Как мы помним, у Пелевина образ этой башни манифестировал распад единого метанарратива на множество не понимающих друг друга «языков». Напротив, у Рогожкина понимание возникает поверх языковых различий — этим «Кукушка» чем-то напоминает такой шедевр постмодернистского кинематографа, как фильм Джима Джармуша «Пес-призрак: путь самурая» («Ghost Dog: The Way of the Samurai», 1999), в котором похожие экстралингвистические переклички возникают не только между естественными (английским и французским), но и между культурными языками — рэпом, диснеевскими мультфильмами, самурайскими древностями и криминальным арго, носителями которого оказываются немолодые и одышливые мафиози.
В фильме Рогожкина многоязычие оказывается радикальным способом деконструкции самой коллизии внутренней колонизации — деконструкции, доказывающей неэффективность колонизаторского подхода в целом. По Рогожкину, он неэффективен даже в том случае, если основан на либеральной идеологии. «Кукушка»
Взаимопонимание героев никогда не может быть полным: пересечение разных языков создает принципиально многозначные, внутренне противоречивые, амбивалентные смыслы и ситуации. Мужское и женское в жизни героев меняются местами: Иван носит женскую юбку, а Анни принимает портрет Есенина за портрет жены «Пшёлты»; прощание оборачивается встречей; профанное — священным (грибы, которые Иван собирает для еды, Анни воспринимает как атрибут ритуала: «решил повидаться с предками?» — комментирует она), вражда — братанием (Иван надевает шинель Вейко, но отвечает на призывы финна к миру обзывательством «фашист»); внешнее непонимание — глубинным совпадением; смерть — сексуальностью (после возвращения Вейко из «долины смерти», которому Анни помогла шаманским камланием, женщина восстанавливает силы с помощью сексуального акта с Иваном). Не только шаманство Анни, но и языковая игра — и даже в первую очередь именно она — определяют пространство фильма как пространство мифологической медиации оппозиций.

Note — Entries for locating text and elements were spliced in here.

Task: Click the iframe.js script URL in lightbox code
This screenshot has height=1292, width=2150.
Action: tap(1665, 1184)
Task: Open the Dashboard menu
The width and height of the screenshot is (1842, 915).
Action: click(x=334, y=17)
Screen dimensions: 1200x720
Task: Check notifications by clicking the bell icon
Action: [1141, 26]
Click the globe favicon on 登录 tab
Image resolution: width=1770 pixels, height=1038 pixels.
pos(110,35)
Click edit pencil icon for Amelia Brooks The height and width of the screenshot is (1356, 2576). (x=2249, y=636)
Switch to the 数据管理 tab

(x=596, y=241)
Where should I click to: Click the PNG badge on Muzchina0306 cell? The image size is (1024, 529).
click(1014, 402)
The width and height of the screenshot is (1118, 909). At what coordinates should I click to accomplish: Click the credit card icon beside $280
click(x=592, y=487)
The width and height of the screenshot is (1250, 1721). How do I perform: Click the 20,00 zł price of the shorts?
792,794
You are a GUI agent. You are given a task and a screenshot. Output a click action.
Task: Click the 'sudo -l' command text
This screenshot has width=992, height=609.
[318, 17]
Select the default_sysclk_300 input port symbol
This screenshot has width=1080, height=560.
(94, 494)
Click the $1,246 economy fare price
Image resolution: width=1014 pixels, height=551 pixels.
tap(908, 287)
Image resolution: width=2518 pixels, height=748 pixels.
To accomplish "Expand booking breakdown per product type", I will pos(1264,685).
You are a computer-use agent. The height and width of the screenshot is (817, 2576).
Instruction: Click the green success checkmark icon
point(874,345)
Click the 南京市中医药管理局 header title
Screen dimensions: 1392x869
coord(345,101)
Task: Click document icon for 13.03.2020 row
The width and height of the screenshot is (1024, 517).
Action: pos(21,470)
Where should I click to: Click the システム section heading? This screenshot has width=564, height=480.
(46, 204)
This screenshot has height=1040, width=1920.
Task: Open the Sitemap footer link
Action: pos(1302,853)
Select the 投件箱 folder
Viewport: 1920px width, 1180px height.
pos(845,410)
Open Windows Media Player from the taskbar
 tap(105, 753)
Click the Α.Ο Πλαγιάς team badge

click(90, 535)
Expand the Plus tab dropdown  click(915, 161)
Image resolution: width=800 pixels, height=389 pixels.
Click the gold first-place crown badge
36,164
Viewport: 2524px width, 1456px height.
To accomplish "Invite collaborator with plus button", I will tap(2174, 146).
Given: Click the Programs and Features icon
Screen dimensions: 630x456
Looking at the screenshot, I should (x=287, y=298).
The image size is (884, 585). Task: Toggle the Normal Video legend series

Особого внимания заслуживают сюжетные функции Анни. Эта роль недаром принесла призы актрисе [1075]и обеспечила успех фильма: героиня Юусо легко, органично и чрезвычайно обаятельно воспроизводит весь архетип мифологической медиации, поддержанный в фильме последовательно актуализируемым ритуальным контекстом. Анни, как и положено медиатору, пребывает не только вне идеологии, но и вне морали и истории. Она одновременно наивна и цинична, добра и сурова, приземленна и возвышенна. Она не поддается какой-либо «категоризации» и оказывается самой свободной из всех трех персонажей. Несмотря на равносторонность возникающего в фильме треугольника, вся коммуникация все-таки зависит от нее и на ней держится. Нужда в медиаторе, тоска по медиатору выразилась в «Кукушке» с небывалой остротой.